Your task: In the text on the shrinking middle class and oligarchy below, what four things does it say the wealthy have used their enormous resources to fund?

Selected text:
All of these changes have greatly reduced the size, income, and influence of the middle class to balance the excesses of the rich. From 1970 to 2012, the middle class decreased from 65% to 41%, while the affluent increased from 7% to 16% and the poor increased from 8% to 19% (Reardon and Bischoff).  The threats to the republic from this destruction of the middle class come in two forms: 1. Oligarchy or oppression of the poor by the rich and 2. Populist authoritarian demagogues leading overthrow of the rich by the poor. (Amazingly, the Trump campaign managed to divert the latter to service of the former.)

According to Jeffrey Winters, who has spent a lifetime studying oligarchs, the US is already a modern oligarchy. With increasing inequality, the wealthy isolate themselves from the rest of society by purchasing their own elite education, living conditions, protection, and other services. As their social empathy drops, they are less likely to support programs for the public good that benefit others unlike themselves. Hence many of them press for smaller government to avoid taxes, evade regulations, and defund social programs that benefit the general public. They have used their enormous resources to provide extensive funding for lobbying, political campaigns, ideological think tanks, and media that serve their perceived interests, particularly since the Citizens United decision of 2010.

These efforts have been spectacularly successful in achieving rule by the economic elite rather than by the majority. Right wing and libertarian ideologues first gained control of the Republican Party, then by 2016 all three branches of the federal government (as feared by the founding fathers). For the congressional and executive branches, a study of 1779 government policy outcomes over two decades showed that across all areas they overwhelmingly reflected the preferences of the affluent and business groups and that the views of the middle class and the poor had no influence at all (Gilens). For the judicial branch, the five conservative judges on the Supreme Court prior to Justice Scalia’s death were in the top ten of the most pro-business justices in history. Groups that are best able to get their cases to the Supreme Court are pro-business, anti-regulatory, and ideologically conservative.

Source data
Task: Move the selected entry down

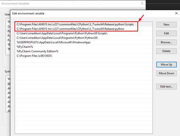Action: [x=166, y=73]
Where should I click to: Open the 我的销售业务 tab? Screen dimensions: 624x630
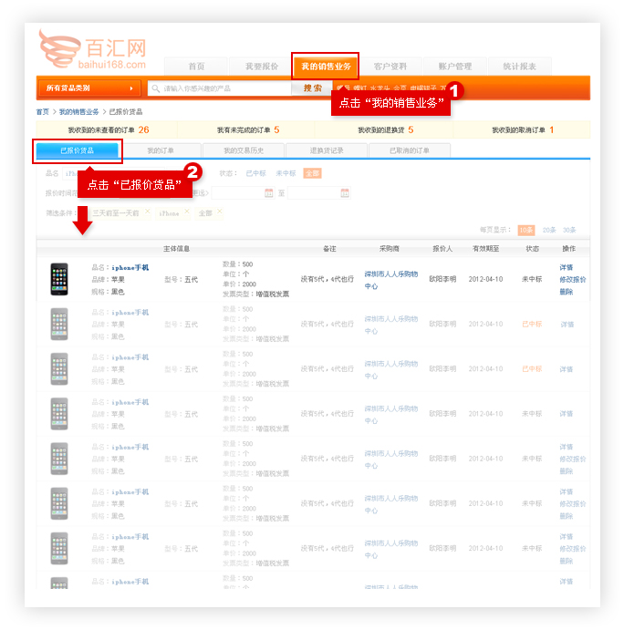(326, 67)
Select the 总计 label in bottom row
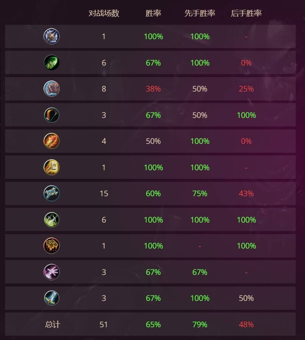Screen dimensions: 305x340 click(52, 324)
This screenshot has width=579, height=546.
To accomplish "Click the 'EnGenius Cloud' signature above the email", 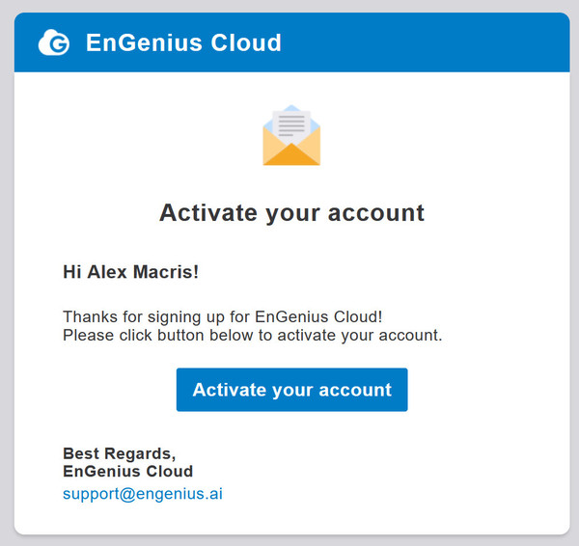I will coord(127,471).
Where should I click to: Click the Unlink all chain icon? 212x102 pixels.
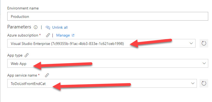(x=48, y=28)
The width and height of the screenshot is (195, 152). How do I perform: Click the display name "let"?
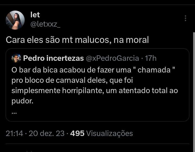click(35, 15)
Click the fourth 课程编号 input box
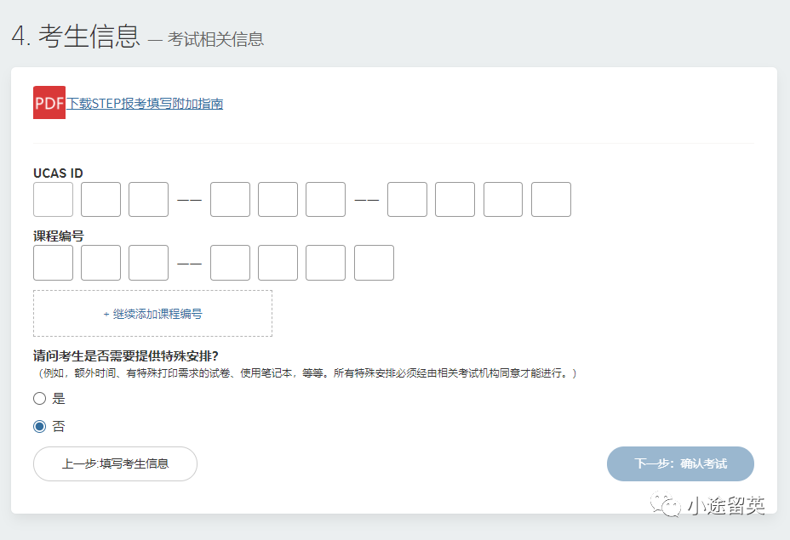 (230, 263)
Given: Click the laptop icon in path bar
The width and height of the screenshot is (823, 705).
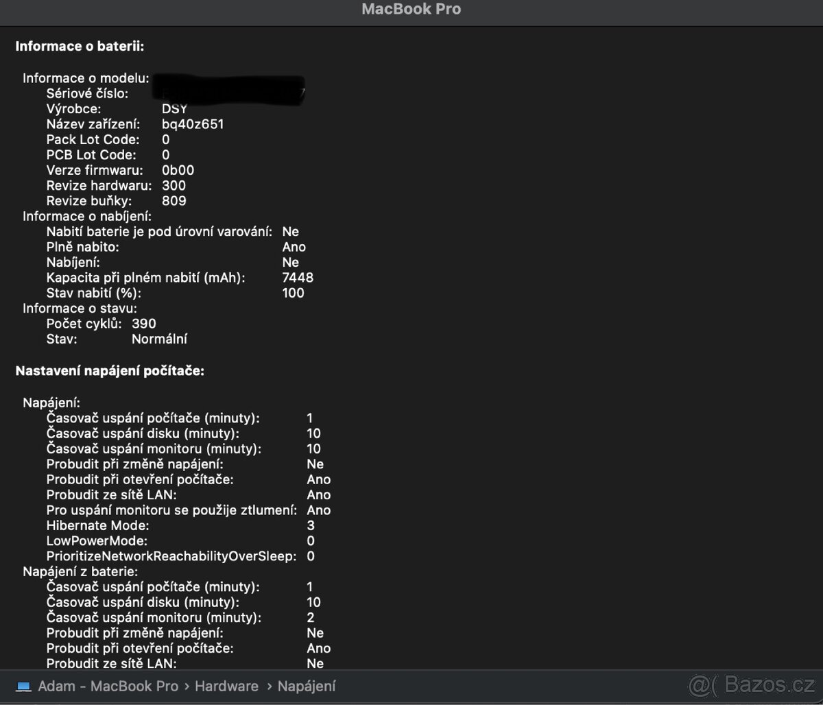Looking at the screenshot, I should click(x=23, y=686).
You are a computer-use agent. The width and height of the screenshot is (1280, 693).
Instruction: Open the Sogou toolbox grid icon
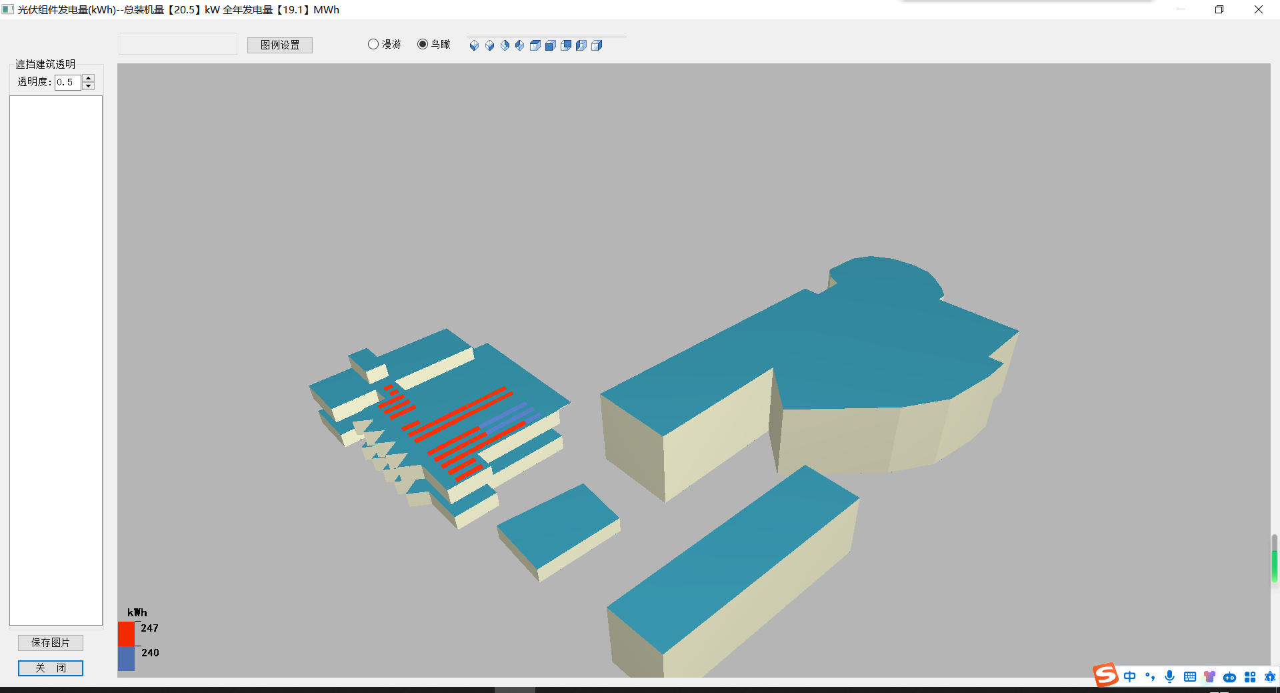point(1250,677)
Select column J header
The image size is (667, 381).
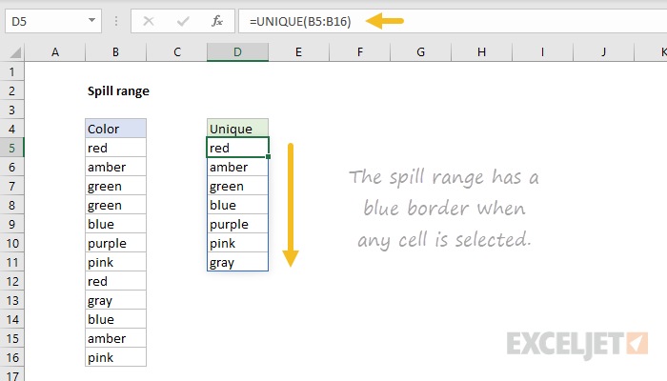[603, 53]
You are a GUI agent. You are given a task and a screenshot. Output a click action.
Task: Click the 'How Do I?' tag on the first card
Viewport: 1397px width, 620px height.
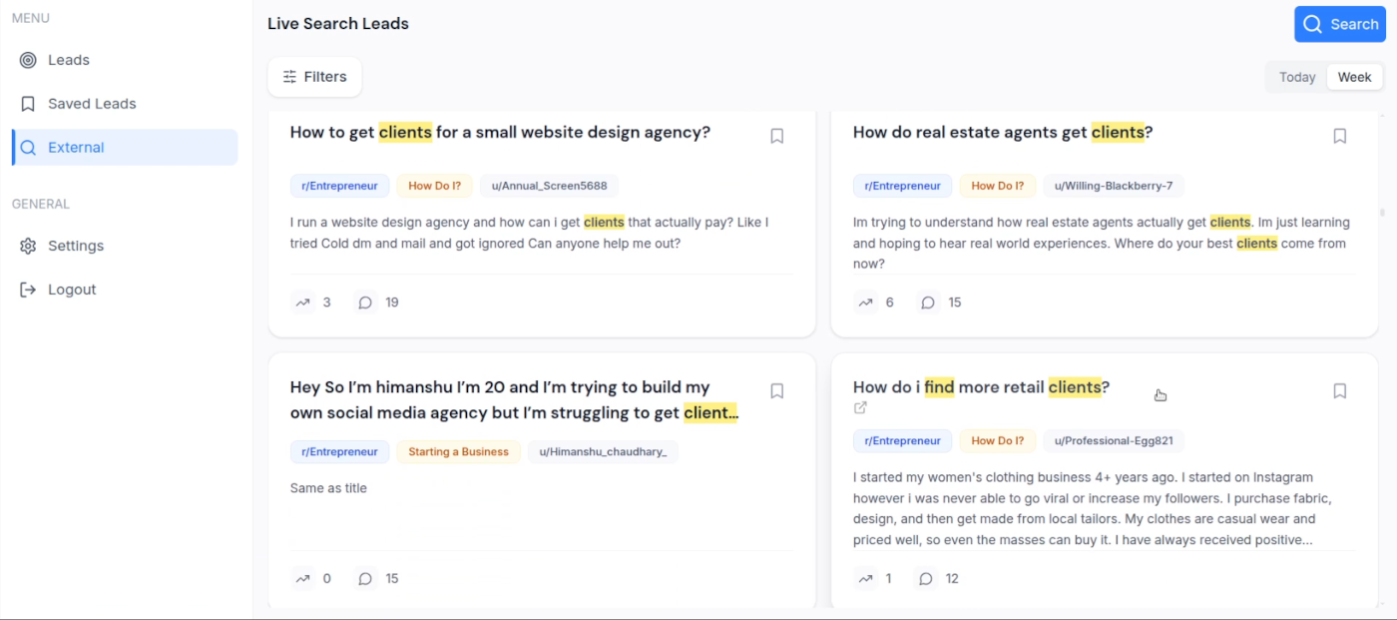(434, 185)
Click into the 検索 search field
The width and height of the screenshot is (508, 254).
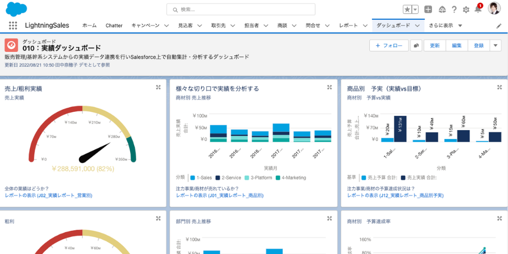tap(241, 9)
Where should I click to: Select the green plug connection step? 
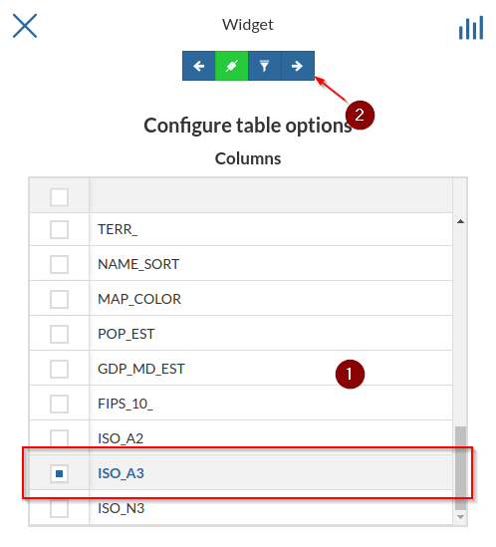pos(232,66)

Response: Lobbying, political campaigns, ideological think tanks, and media that serve their perceived interests.